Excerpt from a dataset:
--------------------------------------------------

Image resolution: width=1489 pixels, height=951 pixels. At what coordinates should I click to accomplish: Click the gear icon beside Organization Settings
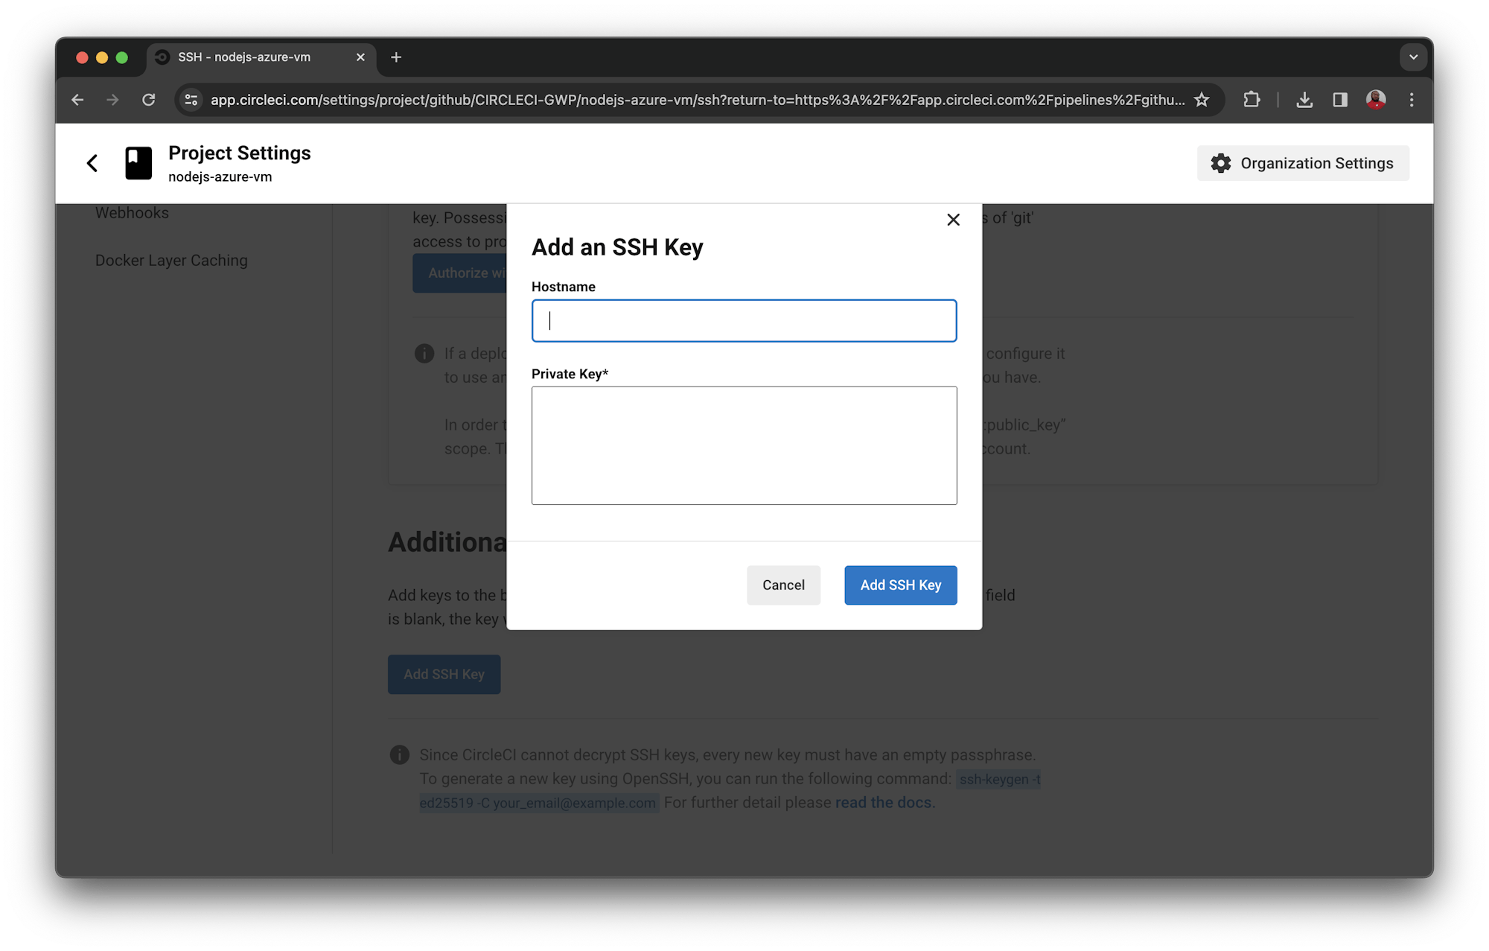pos(1220,163)
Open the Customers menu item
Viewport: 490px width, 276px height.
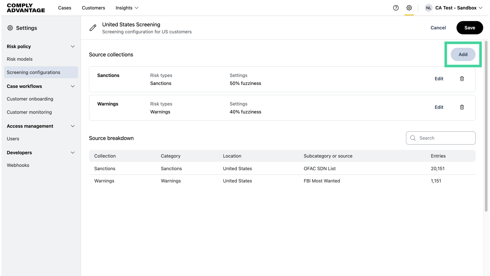pyautogui.click(x=93, y=8)
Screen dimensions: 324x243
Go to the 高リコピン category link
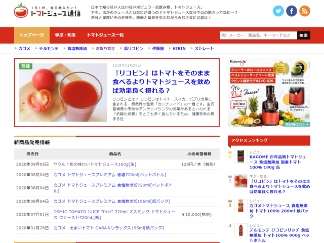133,49
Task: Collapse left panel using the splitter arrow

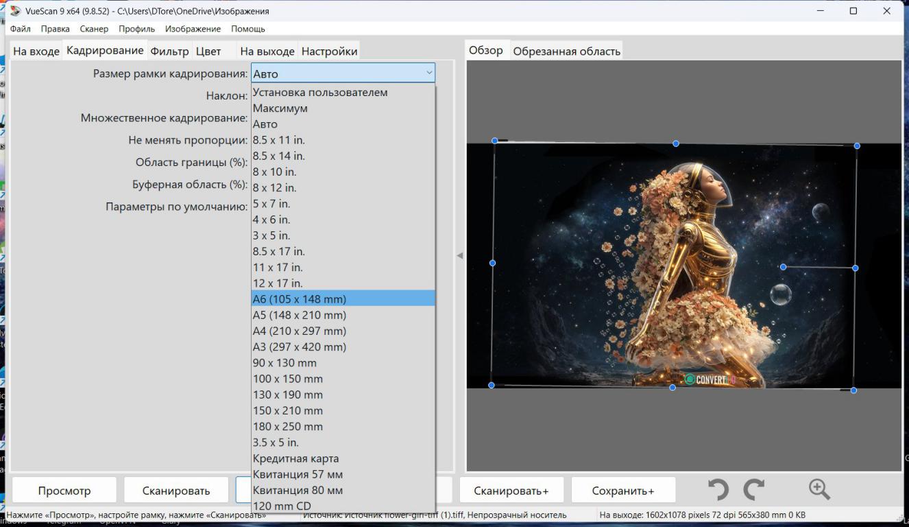Action: point(460,256)
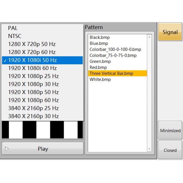The image size is (183, 183).
Task: Select 1920 X 1080p 60 Hz option
Action: pyautogui.click(x=42, y=100)
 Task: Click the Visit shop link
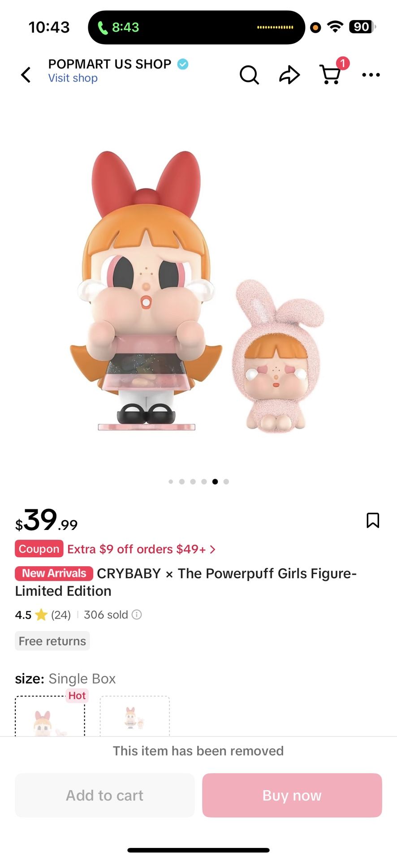73,78
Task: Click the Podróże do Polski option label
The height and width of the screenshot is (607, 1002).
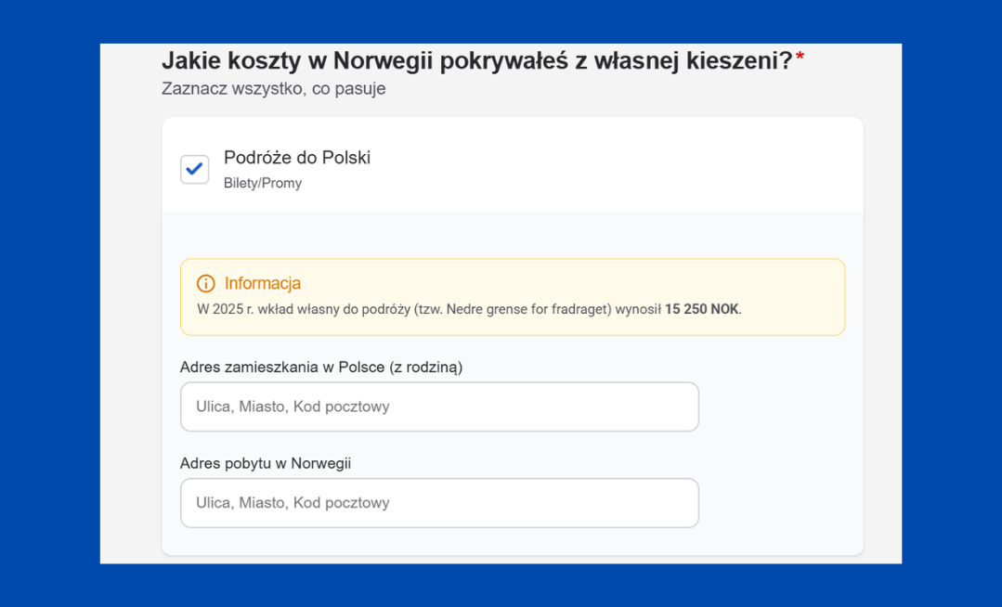Action: coord(297,158)
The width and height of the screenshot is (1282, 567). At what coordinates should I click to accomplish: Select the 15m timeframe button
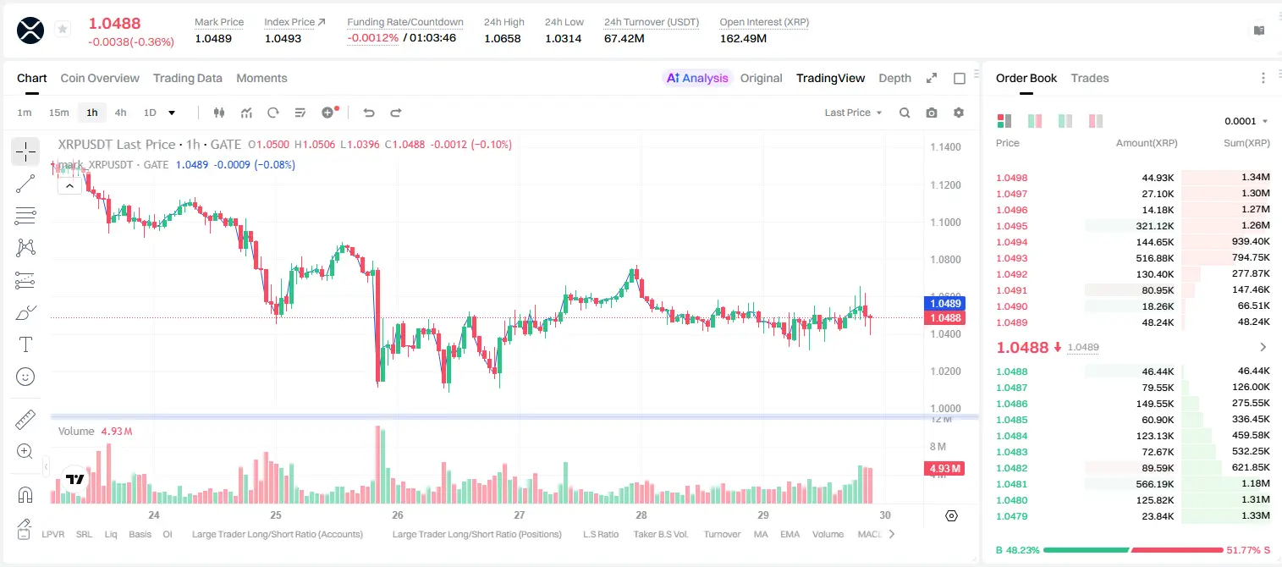pos(58,113)
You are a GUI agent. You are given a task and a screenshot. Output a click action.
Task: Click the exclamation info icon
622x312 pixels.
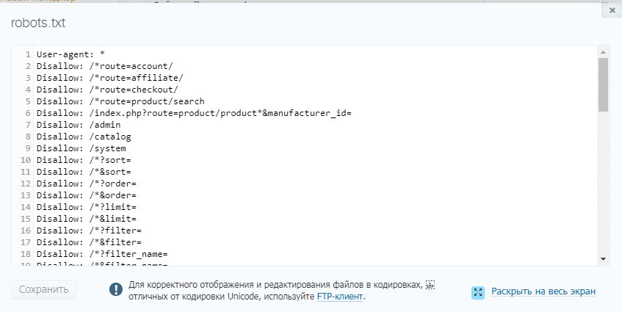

--------------------------------------------------

* **Prompt**:
Copy out every line of the records above word for word, leaving the pictures out.

* **Completed task**:
Image resolution: width=1489 pixels, height=951 pixels. At what coordinates should I click to accomplish: Click the gear icon beside Organization Settings
pos(1220,163)
Open the Customers menu item
Viewport: 490px width, 276px height.
pyautogui.click(x=93, y=8)
Screen dimensions: 324x243
Go to the 高リコピン category link
133,49
Task: Collapse left panel using the splitter arrow

Action: point(460,256)
The image size is (183, 183).
Task: Select 1920 X 1080p 60 Hz option
Action: pyautogui.click(x=42, y=100)
 Task: Click the Visit shop link
73,78
Task: Click the Podróże do Polski option label
The height and width of the screenshot is (607, 1002).
Action: coord(297,158)
The width and height of the screenshot is (1282, 567). At what coordinates should I click to accomplish: Select the 15m timeframe button
pos(58,113)
You are a GUI agent. You are given a task and a screenshot. Output a click action.
Task: Click the exclamation info icon
622x312 pixels.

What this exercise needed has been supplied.